**TRY IT:** From the entries below, copy every line holding the word "computer".

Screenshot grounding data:

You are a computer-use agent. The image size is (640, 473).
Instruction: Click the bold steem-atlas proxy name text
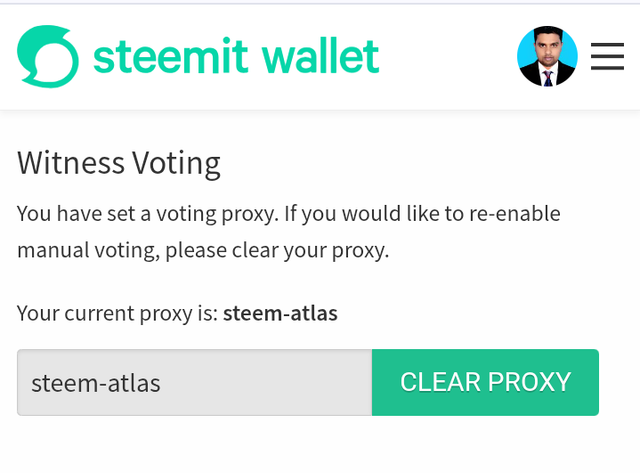click(x=280, y=313)
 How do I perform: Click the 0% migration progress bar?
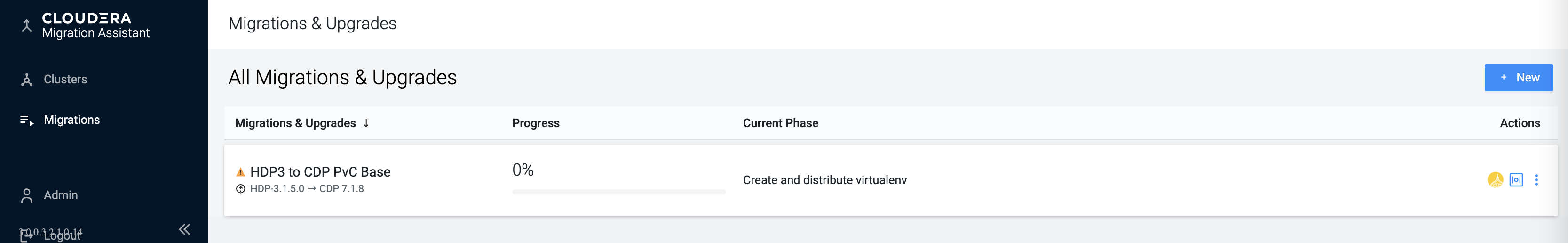[x=618, y=192]
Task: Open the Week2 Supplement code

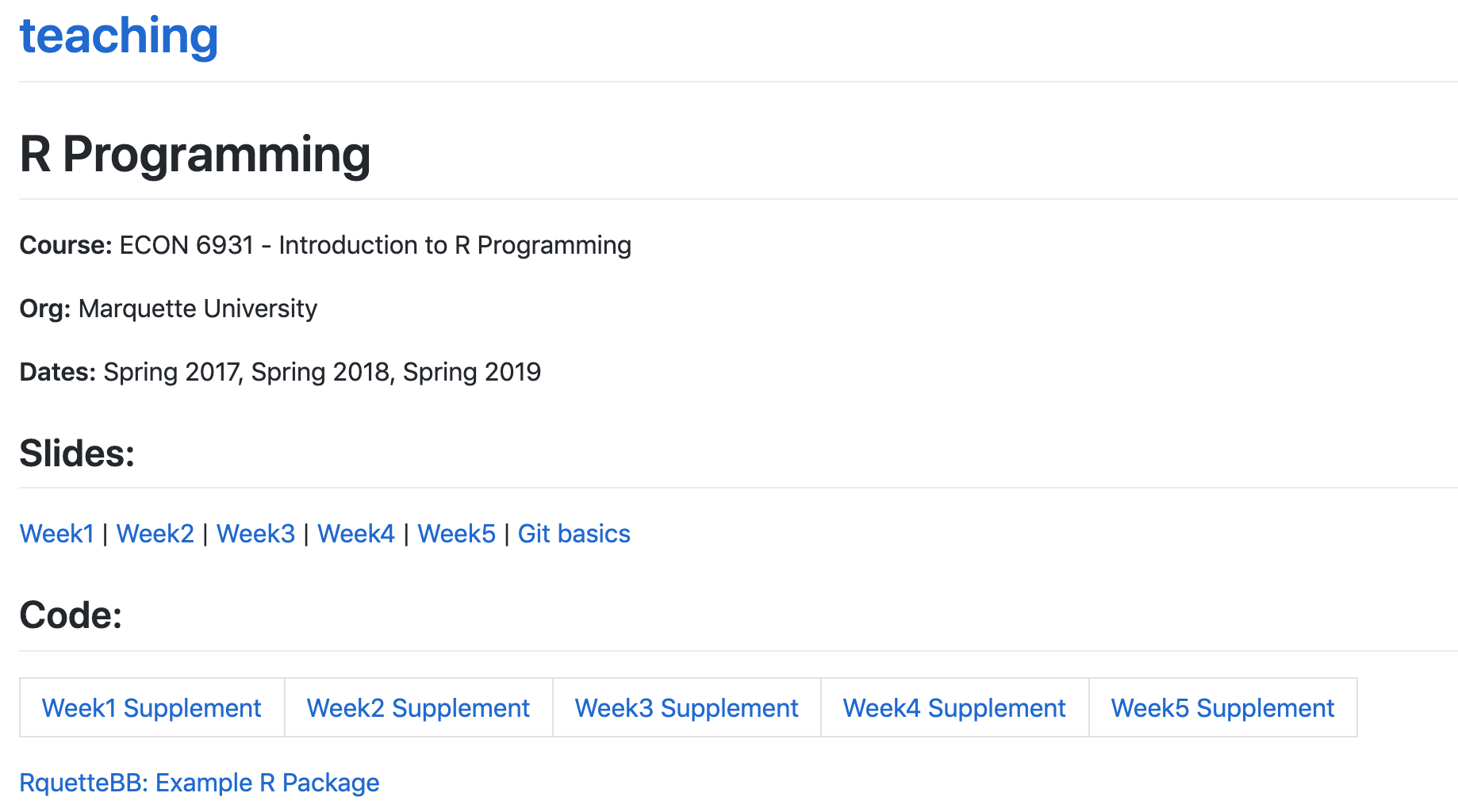Action: tap(418, 707)
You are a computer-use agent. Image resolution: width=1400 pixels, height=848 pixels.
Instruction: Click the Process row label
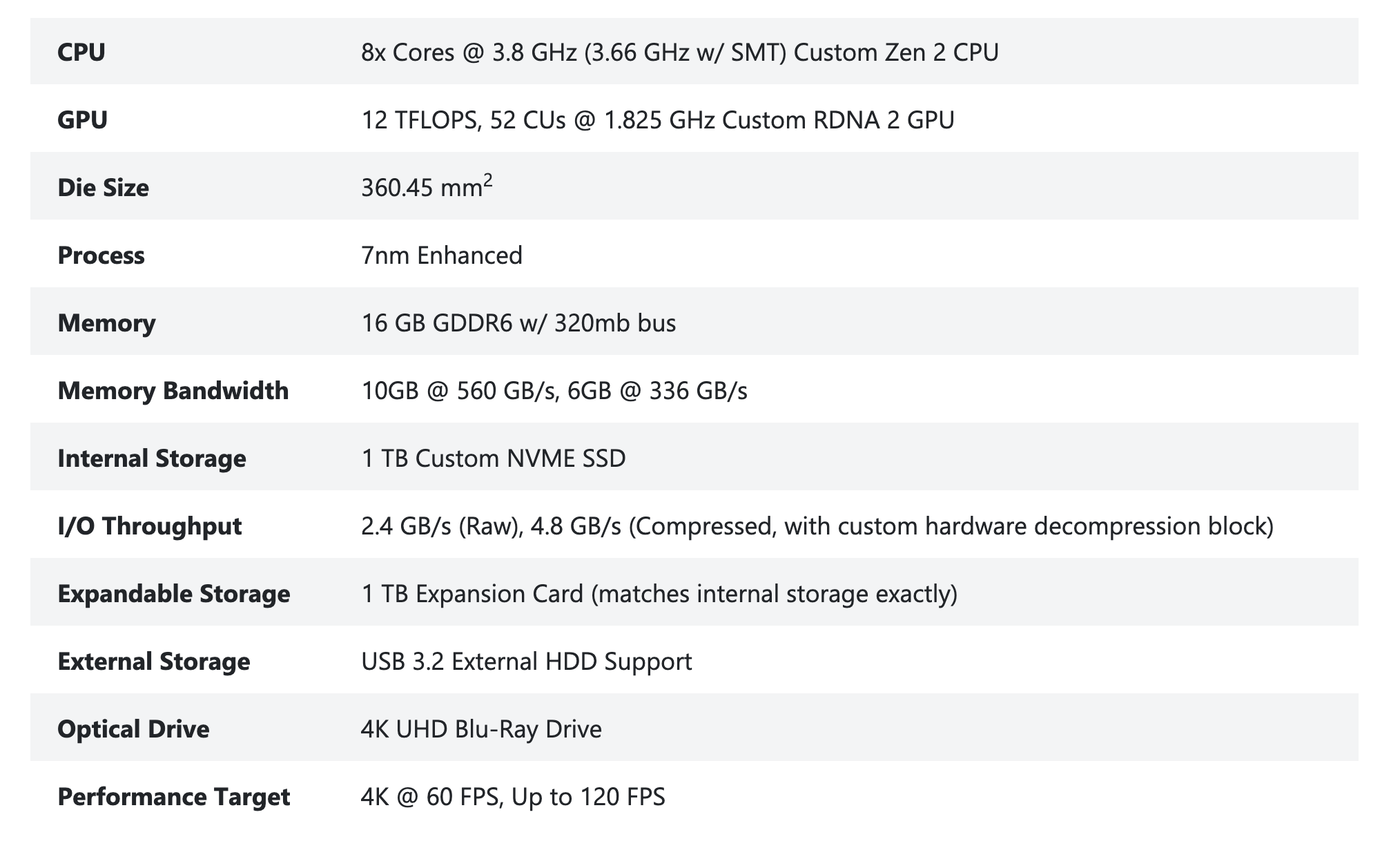click(101, 256)
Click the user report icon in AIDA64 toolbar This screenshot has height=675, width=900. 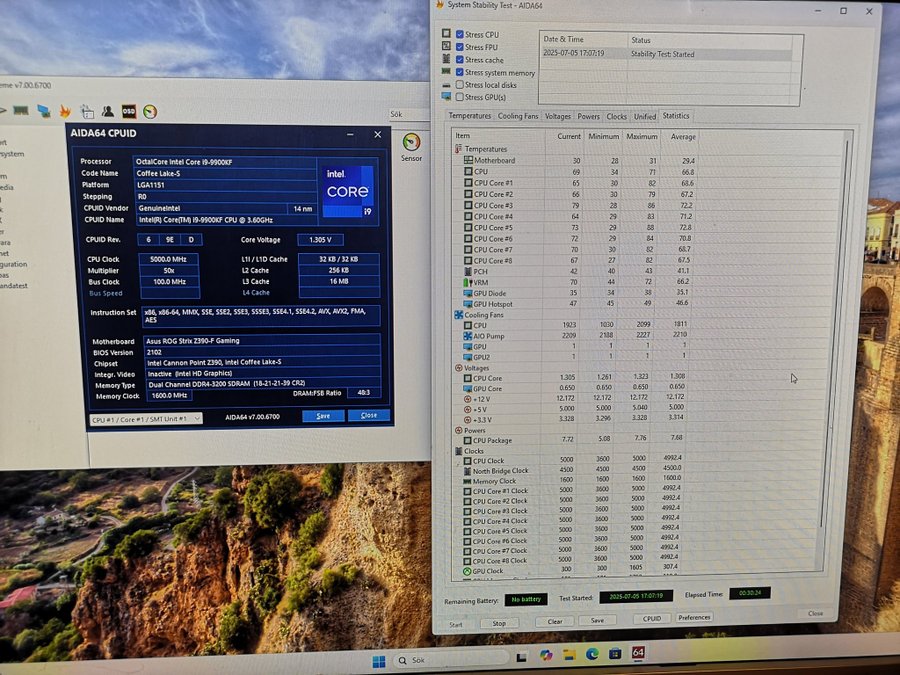click(x=107, y=111)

**TASK RESPONSE:**
You are a computer-use agent. The image size is (640, 473).
You are a computer-use agent. Image resolution: width=1400 pixels, height=848 pixels.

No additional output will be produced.